EXERCISE AIM: Where the line with "Task: Open the Maven Projects side panel" appears below, start writing out lines exactly, and finish with the line with "You are a computer-use agent. The", which is included; write out nothing else.

EXTRACTED MATERIAL:

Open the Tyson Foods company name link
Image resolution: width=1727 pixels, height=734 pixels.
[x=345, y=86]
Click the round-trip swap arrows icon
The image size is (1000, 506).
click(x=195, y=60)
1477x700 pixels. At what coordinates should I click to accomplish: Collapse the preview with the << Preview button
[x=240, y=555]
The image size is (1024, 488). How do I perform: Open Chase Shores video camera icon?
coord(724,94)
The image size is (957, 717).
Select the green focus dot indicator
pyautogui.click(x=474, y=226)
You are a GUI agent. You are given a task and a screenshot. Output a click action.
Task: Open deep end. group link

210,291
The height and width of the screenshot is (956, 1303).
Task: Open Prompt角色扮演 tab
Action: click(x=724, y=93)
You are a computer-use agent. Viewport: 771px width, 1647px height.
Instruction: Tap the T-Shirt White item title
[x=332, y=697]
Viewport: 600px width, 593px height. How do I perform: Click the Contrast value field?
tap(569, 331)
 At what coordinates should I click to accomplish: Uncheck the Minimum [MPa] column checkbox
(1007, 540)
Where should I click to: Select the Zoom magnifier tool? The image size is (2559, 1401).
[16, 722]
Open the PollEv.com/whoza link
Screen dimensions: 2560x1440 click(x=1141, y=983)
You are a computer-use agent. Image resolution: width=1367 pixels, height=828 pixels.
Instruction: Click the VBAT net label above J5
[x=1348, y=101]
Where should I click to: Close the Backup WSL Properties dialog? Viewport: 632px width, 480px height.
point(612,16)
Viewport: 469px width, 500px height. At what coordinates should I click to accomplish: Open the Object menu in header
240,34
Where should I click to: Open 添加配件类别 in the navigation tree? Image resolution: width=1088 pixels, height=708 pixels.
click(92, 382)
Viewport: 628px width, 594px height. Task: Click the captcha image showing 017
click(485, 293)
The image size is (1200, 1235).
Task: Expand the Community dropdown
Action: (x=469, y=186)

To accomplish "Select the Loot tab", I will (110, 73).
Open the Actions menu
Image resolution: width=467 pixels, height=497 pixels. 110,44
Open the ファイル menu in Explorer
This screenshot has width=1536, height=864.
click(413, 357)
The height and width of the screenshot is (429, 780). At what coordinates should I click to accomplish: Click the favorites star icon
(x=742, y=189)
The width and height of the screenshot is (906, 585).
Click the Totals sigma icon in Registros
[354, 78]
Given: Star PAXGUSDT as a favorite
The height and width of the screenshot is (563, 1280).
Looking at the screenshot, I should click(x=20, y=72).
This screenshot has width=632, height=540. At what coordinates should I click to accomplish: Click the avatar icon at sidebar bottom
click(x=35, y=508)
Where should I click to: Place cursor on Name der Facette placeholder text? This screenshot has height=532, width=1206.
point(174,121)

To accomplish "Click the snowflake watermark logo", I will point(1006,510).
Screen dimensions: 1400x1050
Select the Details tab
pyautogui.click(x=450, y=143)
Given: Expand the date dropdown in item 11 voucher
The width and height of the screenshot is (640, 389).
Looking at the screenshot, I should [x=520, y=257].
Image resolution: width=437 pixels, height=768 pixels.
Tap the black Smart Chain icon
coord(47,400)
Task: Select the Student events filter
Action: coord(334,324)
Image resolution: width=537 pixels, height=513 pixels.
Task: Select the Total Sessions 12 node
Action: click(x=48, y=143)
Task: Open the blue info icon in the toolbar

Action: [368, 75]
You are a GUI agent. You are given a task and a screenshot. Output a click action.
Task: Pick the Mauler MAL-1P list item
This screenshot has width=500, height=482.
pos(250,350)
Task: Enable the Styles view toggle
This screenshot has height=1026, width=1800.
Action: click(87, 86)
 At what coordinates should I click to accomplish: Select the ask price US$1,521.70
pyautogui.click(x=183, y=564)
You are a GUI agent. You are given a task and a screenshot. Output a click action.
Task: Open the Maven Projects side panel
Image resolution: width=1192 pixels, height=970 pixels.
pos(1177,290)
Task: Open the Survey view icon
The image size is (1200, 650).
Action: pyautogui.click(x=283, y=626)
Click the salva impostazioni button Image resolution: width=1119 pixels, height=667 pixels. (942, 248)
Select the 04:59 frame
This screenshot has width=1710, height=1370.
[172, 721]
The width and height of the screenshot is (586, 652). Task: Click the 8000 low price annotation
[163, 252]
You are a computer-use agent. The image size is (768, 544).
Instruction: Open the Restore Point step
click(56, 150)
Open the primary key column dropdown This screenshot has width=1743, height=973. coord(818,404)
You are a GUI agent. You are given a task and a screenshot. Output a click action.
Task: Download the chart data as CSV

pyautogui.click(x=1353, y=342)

ANSWER TO THE EXERCISE:
Task: Open the Maven Projects side panel
Image resolution: width=1192 pixels, height=970 pixels.
pos(1177,290)
Task: Open the Survey view icon
The image size is (1200, 650).
Action: pyautogui.click(x=283, y=626)
Click the salva impostazioni button Image resolution: width=1119 pixels, height=667 pixels. (942, 248)
Select the 04:59 frame
This screenshot has width=1710, height=1370.
[172, 721]
The width and height of the screenshot is (586, 652). Task: Click the 8000 low price annotation
[163, 252]
You are a computer-use agent. The image size is (768, 544).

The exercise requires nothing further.